=== Begin Enclosure ===

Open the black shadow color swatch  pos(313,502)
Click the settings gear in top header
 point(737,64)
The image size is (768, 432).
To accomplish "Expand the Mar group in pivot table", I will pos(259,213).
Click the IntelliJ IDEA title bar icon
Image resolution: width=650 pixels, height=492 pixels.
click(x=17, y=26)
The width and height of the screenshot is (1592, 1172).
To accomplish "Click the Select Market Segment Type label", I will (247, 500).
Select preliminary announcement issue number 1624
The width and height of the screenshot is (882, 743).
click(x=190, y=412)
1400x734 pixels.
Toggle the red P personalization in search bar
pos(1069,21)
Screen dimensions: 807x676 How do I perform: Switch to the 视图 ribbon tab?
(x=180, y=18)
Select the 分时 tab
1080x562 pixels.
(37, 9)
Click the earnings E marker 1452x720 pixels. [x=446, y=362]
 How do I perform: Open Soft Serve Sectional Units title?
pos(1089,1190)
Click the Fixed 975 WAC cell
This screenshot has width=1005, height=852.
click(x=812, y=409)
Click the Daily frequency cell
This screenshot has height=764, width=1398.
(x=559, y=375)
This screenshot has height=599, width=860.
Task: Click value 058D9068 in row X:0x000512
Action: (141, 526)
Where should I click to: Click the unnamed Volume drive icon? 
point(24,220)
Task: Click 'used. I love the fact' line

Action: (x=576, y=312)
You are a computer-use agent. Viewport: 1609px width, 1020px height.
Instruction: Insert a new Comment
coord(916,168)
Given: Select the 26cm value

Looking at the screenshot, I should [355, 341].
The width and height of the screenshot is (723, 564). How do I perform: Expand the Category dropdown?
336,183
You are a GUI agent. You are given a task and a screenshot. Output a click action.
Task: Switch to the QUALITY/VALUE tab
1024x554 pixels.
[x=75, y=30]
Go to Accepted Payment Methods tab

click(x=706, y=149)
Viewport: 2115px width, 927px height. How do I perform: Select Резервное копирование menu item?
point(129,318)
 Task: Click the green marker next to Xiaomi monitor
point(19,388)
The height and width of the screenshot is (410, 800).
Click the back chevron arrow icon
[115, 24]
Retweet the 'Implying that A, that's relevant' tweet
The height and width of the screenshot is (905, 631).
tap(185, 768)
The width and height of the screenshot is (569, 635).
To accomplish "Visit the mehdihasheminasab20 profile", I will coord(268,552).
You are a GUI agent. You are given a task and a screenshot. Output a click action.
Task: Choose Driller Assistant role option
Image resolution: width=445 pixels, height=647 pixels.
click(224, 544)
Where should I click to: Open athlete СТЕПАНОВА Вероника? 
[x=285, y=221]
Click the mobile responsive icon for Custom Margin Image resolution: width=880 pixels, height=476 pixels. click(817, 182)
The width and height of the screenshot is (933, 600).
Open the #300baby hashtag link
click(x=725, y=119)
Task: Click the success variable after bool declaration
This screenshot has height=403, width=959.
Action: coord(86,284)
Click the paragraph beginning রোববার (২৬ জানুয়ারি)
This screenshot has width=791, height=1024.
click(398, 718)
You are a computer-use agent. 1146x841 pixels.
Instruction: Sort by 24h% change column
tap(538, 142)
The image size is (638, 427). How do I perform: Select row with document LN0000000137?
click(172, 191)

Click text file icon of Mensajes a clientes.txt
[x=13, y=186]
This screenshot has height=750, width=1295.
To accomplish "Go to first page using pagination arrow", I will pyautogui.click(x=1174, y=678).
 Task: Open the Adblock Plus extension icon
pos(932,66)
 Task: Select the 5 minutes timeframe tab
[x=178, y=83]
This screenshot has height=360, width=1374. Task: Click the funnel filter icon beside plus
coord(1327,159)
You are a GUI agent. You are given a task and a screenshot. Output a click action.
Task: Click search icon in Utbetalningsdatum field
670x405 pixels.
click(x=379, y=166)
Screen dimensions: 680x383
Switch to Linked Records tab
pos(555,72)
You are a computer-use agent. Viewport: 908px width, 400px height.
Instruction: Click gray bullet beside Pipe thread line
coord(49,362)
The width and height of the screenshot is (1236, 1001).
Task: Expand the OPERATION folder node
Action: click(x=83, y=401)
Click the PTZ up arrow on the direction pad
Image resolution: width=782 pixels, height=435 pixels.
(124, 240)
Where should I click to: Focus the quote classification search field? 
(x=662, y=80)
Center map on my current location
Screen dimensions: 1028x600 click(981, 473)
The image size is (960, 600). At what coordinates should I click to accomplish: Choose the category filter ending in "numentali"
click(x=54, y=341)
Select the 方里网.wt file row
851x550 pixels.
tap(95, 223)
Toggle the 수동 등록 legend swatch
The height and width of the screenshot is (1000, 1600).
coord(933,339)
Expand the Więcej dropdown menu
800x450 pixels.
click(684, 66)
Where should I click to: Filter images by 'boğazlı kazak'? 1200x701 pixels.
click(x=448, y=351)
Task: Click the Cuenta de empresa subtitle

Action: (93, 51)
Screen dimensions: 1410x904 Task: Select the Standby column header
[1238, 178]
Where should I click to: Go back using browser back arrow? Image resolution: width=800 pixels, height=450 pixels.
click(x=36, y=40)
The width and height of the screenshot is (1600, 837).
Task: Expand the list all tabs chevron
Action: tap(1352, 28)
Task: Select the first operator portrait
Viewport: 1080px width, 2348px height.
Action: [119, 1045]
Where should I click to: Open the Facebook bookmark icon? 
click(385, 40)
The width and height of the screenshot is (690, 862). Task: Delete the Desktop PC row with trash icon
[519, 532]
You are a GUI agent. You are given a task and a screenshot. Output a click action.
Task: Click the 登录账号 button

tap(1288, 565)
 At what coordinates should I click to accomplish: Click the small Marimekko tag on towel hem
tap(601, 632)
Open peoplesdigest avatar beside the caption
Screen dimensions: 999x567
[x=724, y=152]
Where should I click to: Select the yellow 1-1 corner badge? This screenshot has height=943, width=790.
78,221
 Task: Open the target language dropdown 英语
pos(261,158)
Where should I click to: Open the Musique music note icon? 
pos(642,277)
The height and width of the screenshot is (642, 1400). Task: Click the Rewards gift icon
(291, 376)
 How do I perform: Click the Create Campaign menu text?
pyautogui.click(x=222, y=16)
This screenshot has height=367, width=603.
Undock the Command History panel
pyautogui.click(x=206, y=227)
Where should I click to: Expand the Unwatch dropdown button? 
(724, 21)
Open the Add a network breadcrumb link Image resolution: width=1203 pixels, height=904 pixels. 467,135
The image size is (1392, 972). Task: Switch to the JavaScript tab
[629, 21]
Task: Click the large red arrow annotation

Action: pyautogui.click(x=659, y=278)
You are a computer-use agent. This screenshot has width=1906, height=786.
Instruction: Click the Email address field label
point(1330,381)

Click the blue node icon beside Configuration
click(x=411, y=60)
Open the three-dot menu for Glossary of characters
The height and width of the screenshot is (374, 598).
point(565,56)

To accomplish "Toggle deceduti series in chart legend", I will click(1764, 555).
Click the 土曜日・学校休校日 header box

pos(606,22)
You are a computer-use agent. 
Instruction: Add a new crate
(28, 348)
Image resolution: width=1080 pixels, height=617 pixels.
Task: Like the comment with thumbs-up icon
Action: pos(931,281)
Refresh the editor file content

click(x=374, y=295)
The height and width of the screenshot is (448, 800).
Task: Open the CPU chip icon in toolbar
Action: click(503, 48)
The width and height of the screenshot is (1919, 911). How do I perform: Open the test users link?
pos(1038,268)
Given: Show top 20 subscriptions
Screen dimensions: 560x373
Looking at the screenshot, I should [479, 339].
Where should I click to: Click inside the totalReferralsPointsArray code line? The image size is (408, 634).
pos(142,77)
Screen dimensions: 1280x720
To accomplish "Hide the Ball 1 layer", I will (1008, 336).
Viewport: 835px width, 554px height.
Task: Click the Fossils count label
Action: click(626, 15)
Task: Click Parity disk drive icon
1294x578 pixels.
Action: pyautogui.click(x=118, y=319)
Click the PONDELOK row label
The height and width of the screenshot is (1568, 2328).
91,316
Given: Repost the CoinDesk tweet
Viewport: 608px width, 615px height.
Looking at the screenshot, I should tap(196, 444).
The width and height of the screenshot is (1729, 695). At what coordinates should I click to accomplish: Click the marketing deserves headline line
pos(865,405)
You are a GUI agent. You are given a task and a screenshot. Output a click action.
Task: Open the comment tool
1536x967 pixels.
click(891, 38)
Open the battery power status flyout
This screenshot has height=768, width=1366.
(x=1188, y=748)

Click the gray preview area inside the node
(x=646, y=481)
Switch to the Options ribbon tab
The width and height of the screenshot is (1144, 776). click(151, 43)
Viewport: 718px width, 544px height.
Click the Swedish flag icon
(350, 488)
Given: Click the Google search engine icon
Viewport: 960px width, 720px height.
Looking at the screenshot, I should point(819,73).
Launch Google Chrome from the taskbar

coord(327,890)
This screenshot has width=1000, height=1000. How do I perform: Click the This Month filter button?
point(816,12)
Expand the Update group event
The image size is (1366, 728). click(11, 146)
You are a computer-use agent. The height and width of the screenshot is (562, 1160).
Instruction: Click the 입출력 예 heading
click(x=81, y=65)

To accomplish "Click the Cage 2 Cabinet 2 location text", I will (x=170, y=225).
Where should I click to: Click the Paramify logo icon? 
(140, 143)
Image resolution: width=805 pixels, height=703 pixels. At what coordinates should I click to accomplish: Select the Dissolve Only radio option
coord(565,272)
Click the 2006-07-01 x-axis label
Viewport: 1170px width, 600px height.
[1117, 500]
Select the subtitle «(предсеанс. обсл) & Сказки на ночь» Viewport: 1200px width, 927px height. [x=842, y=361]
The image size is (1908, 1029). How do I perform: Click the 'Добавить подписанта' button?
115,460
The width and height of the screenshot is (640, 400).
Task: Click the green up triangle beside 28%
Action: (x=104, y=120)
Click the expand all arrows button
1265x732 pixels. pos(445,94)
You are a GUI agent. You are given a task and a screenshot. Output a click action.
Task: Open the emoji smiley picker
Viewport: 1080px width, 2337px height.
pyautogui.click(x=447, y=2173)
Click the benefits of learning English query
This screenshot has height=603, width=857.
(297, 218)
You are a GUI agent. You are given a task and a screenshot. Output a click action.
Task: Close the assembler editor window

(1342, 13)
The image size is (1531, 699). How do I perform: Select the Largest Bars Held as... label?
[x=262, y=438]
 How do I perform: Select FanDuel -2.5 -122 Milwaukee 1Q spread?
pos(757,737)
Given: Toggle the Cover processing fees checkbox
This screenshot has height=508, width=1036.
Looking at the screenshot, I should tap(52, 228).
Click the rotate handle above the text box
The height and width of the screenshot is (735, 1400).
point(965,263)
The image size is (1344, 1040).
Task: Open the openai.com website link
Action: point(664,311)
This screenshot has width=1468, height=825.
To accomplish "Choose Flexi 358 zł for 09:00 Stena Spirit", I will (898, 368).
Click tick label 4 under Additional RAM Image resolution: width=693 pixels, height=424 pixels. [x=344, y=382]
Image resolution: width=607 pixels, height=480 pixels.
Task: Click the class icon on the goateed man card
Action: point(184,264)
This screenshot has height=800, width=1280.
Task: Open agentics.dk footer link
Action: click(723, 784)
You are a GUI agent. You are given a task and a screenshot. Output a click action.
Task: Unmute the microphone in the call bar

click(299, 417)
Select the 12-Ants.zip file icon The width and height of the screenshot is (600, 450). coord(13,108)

=== End Enclosure ===

TASK DETAILS – Copy the records above exactly, beginning at the line that contains "Instruction: Add a new crate" and stopping after the line that contains "Given: Show top 20 subscriptions".

EXPECTED ANSWER –
Instruction: Add a new crate
(28, 348)
Image resolution: width=1080 pixels, height=617 pixels.
Task: Like the comment with thumbs-up icon
Action: pos(931,281)
Refresh the editor file content

click(x=374, y=295)
The height and width of the screenshot is (448, 800).
Task: Open the CPU chip icon in toolbar
Action: click(503, 48)
The width and height of the screenshot is (1919, 911). How do I perform: Open the test users link?
pos(1038,268)
Given: Show top 20 subscriptions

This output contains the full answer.